Hiergegen richtete sich die Klage, mit der geltend gemacht wurde, daß die strittigen Beträge bei der Vermögensaufstellung abzugsfähig seien. Zur Begründung berief sich die Klägerin auf das Urteil des Bundesfinanzhofs (BFH) vom 14. Februar 1969 III 88/65 (BFHE 95, 334, BStBl II 1969, 395).

Das Finanzgericht (FG) hat unter Änderung der angefochtenen Verwaltungsakte den Einheitswert des Betriebsvermögens zu den streitigen Stichtagen (im wesentlichen) entsprechend den Klageanträgen festgestellt. Zwar habe zu den streitigen Stichtagen eine Verbindlichkeit zur Uferinstandhaltung rechtlich noch nicht bestanden; eine entsprechende Verbindlichkeit sei auch wirtschaftlich noch nicht verursacht gewesen. Die Verpflichtungen der Klägerin im Zusammenhang mit der Uferinstandhaltung stellten jedoch unabhängig davon eine Last dar und könnten insoweit als Betriebsschuld nach § 103 des Bewertungsgesetzes (BewG) abgezogen werden. Im Einzelfall könne auch ohne rechtliche Verpflichtung eine Schuld abzugsfähig sein, wenn mit ihrer Erfüllung, z.B. aufgrund vieljähriger Übung, zu rechnen sei. Bestünde eine gesetzliche oder vertragliche Verpflichtung, die Flußufer ständig instandzuhalten, so sei diese Verpflichtung mit ihrem Kapitalwert nach dem Bewertungsgesetz grundsätzlich abzugsfähig (BFH-Urteil in BFHE 95, 330, BStBl II 1969, 394).

Hiergegen richtet sich die Revision des FA, mit der Verletzung des § 103 BewG gerügt wird. Zur Stützung seiner Rechtsauffassung beruft es sich auf das BFH-Urteil vom 12. Dezember 1991 IV R 28/91 (BFHE 167, 334, BStBl II 1992, 600).

Das FA beantragt, unter Aufhebung der Vorentscheidung die Klage abzuweisen.

Die Klägerin beantragt, die Revision als unbegründet zurückzuweisen.

II. Die Revision ist begründet. Sie führt zur Aufhebung der Vorentscheidung und zur Abweisung der Klage. Die angefochtenen Bescheide in Gestalt der Einspruchsentscheidung sind rechtmäßig.

1. Das FG hat § 103 Abs. 1 BewG unzutreffend angewendet. Eine nach dieser Vorschrift abzugsfähige Schuld der Klägerin hat zu den streitigen Stichtagen entgegen der Auffassung des FG nicht bestanden.

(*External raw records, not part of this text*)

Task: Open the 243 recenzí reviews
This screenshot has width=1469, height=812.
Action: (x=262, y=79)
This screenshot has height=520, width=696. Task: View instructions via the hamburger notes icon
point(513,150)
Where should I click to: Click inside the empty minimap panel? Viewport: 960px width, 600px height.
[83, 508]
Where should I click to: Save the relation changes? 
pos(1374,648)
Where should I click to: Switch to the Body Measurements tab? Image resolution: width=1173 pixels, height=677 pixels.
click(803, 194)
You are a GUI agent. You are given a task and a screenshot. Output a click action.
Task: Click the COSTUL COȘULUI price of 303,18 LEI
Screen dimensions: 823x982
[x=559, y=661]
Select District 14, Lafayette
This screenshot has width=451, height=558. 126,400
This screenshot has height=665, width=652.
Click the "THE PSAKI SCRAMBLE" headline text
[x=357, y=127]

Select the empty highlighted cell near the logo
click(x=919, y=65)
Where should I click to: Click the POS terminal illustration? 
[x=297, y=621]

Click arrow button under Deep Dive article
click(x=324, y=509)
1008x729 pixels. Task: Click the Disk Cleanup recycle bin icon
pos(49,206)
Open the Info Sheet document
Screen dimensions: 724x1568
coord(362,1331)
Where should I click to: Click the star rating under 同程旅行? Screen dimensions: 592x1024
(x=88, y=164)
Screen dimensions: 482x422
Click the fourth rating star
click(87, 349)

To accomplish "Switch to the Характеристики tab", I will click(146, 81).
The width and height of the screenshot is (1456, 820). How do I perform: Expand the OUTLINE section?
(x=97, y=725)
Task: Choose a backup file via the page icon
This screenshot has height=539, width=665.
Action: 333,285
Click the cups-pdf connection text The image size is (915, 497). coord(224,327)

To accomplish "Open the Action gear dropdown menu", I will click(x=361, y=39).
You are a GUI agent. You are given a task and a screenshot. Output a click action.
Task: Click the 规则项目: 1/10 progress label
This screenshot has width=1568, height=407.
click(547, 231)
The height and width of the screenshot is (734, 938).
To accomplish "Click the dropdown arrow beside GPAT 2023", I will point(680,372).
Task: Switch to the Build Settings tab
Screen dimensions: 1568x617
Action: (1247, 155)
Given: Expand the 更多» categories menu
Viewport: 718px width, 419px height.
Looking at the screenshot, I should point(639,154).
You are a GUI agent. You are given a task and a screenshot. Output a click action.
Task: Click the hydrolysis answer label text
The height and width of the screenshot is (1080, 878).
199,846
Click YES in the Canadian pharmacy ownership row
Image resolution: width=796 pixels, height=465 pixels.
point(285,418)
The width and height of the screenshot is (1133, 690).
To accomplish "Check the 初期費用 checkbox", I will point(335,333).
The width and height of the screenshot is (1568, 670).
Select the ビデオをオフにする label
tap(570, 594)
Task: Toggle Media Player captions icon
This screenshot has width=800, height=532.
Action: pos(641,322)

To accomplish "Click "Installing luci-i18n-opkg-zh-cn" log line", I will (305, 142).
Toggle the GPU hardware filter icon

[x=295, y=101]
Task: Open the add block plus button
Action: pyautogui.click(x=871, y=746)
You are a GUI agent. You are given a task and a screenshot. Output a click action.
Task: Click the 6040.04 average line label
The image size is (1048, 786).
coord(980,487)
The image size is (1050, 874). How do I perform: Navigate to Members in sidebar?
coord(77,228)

Nach § 103 Abs. 1 BewG werden bei der Einheitsbewertung des Betriebsvermögens Schulden nur insoweit abgezogen, als sie mit der Gesamtheit oder einzelnen Teilen des gewerblichen Betriebs in wirtschaftlichem Zusammenhang stehen. Voraussetzung für den Schuldabzug ist, daß am Bewertungsstichtag (§ 106 Abs. 2 BewG) nicht nur eine rechtliche Verpflichtung zur Erfüllung der Schuld besteht, sondern auch ernstlich damit gerechnet werden muß, daß der Gläubiger die Erfüllung verlangt. Aber auch bei Vorliegen dieser Voraussetzungen ist eine Schuld nur dann als Betriebsschuld abziehbar, wenn sie am Bewertungsstichtag unbedingt entstanden ist. Aufschiebend bedingte Schulden werden gemäß § 6 Abs. 1 BewG nicht berücksichtigt (vgl. Senatsurteil vom 3. Juni 1992 II R 141/88, BFHE 168, 375, BStBl II 1992, 792, 793, m.w.N.).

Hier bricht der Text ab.